I am not a fan of the one-foot-in-front-of-the-other mode of transport. Except when I'm sightseeing in European cities or making my way through vast casinos to the double-deck pitch blackjack tables, walking provokes in me all the mental and physical sensations commonly associated with the word "trudging." So it should come as no surprise that I am not a hiker.

But last week we visited Utah with our daughter, and she suggested a hike through Zion National Park. The hike in question, she noted, was mostly paved, relatively flat and only (only!) 3.5 miles round-trip. I didn't want to disappoint her or cause her to think I'm a wimp, so I agreed. Do kids have any idea how much their parents do to avoid falling short in their eyes? I'm guessing not; I surely never sensed my parents were making any such efforts.

Anyway, hike we did, and it was wonderful.
Zion is the middle rung of the so-called Grand Staircase that starts in Bryce Canyon and ends in the Grand Canyon.

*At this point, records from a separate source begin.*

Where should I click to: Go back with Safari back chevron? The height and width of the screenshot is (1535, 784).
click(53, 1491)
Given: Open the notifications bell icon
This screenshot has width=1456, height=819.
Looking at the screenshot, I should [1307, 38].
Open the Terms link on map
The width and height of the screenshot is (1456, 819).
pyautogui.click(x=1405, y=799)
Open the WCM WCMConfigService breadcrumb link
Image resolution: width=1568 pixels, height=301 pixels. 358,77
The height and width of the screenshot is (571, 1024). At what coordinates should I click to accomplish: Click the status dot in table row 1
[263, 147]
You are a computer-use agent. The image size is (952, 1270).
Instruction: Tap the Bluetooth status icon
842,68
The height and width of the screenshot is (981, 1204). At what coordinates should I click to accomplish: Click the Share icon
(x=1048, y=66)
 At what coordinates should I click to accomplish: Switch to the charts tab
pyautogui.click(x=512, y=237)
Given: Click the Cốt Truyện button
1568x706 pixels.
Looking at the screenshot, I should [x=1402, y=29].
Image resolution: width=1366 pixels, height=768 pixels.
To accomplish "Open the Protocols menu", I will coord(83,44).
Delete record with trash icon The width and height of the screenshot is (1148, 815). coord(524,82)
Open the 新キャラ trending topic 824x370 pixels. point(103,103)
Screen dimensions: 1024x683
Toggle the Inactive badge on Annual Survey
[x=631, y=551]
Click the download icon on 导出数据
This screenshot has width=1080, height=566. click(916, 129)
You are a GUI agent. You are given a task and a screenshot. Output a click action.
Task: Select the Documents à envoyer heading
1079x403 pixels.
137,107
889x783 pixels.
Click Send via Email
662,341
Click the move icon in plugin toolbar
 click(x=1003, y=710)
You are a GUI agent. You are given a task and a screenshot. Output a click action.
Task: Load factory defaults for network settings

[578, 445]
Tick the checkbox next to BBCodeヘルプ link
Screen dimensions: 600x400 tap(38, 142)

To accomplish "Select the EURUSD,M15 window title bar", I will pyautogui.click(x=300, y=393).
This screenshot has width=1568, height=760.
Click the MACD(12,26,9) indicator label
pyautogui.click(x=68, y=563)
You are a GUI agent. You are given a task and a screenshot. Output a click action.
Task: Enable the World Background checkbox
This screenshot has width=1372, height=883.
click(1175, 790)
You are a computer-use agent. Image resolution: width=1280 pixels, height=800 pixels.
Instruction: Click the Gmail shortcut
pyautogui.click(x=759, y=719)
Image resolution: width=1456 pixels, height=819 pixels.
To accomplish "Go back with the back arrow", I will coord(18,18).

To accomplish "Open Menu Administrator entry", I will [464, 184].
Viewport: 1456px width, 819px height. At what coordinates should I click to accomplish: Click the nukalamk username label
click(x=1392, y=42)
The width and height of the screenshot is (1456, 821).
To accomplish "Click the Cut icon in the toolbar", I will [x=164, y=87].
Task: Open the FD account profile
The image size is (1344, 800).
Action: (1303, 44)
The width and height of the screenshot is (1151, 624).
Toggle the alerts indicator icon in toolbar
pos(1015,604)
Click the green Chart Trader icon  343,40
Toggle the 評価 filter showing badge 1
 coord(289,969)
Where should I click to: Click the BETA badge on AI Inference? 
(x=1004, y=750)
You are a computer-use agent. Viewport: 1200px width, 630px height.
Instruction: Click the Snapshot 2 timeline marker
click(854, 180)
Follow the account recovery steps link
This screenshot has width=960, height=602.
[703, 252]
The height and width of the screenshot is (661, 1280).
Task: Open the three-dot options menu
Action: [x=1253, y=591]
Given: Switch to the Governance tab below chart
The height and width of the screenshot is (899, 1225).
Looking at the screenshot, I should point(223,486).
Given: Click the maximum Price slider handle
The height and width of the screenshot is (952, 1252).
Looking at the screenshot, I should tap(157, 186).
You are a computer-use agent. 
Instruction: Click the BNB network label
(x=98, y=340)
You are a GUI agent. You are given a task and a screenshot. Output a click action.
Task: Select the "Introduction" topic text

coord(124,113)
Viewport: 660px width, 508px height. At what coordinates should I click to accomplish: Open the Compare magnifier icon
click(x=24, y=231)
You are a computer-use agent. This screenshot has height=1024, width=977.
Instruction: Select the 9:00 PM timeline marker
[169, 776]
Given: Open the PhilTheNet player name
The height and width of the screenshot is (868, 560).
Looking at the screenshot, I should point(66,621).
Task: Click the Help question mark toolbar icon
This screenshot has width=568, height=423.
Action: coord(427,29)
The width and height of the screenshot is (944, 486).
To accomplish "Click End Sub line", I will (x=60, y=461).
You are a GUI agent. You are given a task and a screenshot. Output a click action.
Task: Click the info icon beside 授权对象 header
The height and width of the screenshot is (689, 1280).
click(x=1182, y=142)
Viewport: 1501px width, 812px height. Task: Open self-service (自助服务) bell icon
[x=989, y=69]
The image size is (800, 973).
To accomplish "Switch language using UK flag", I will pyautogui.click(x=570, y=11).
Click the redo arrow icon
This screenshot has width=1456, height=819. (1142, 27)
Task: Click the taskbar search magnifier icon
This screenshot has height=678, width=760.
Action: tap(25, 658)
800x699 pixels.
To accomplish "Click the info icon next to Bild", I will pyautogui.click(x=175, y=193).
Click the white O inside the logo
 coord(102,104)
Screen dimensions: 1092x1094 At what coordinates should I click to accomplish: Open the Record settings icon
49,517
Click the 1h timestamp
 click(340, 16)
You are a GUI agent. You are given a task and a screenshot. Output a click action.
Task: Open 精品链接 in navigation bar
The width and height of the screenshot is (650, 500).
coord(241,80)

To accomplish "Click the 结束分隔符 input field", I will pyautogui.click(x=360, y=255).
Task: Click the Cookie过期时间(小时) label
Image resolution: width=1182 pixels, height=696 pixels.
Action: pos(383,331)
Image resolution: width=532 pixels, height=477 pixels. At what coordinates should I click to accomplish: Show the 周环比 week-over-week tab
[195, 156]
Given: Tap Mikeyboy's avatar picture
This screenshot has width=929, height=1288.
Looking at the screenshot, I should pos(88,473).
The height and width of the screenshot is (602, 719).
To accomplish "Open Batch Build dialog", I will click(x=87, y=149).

The whole thing was, and continues to be, created by the rain that falls on the 11,000-foot-high Colorado Plateau and then rushes downhill, slicing through and carving layers of rock. This rushing and carving creates glorious scenery, which you get to see from an entirely different perspective when you're walking instead of driving. Frequent forays from the car to see a slightly hidden sight up a little closer or to get the best angle for a photograph aren't the same, I've learned, as experiencing the whole thing on foot.

Zion is spectacular, possibly even more so in winter than in summer. Snow highlights crags and striations in towering cliffs. It contrasts gorgeously with red rocks and creates a charming visual oxymoron with green cacti. There's more visible flora and fauna than in the summer, too, and the cold, cold water in the streams and rivers sparkles with extra extravagance. It could be the ongoing adrenaline rush talking - I'm still thrilled and impressed with myself for having actually hiked - but the park may well be at its pinnacle of beauty when seen on a crisp 40-degree day from a trail that winds through its snow-painted cliffs under the blazing sun.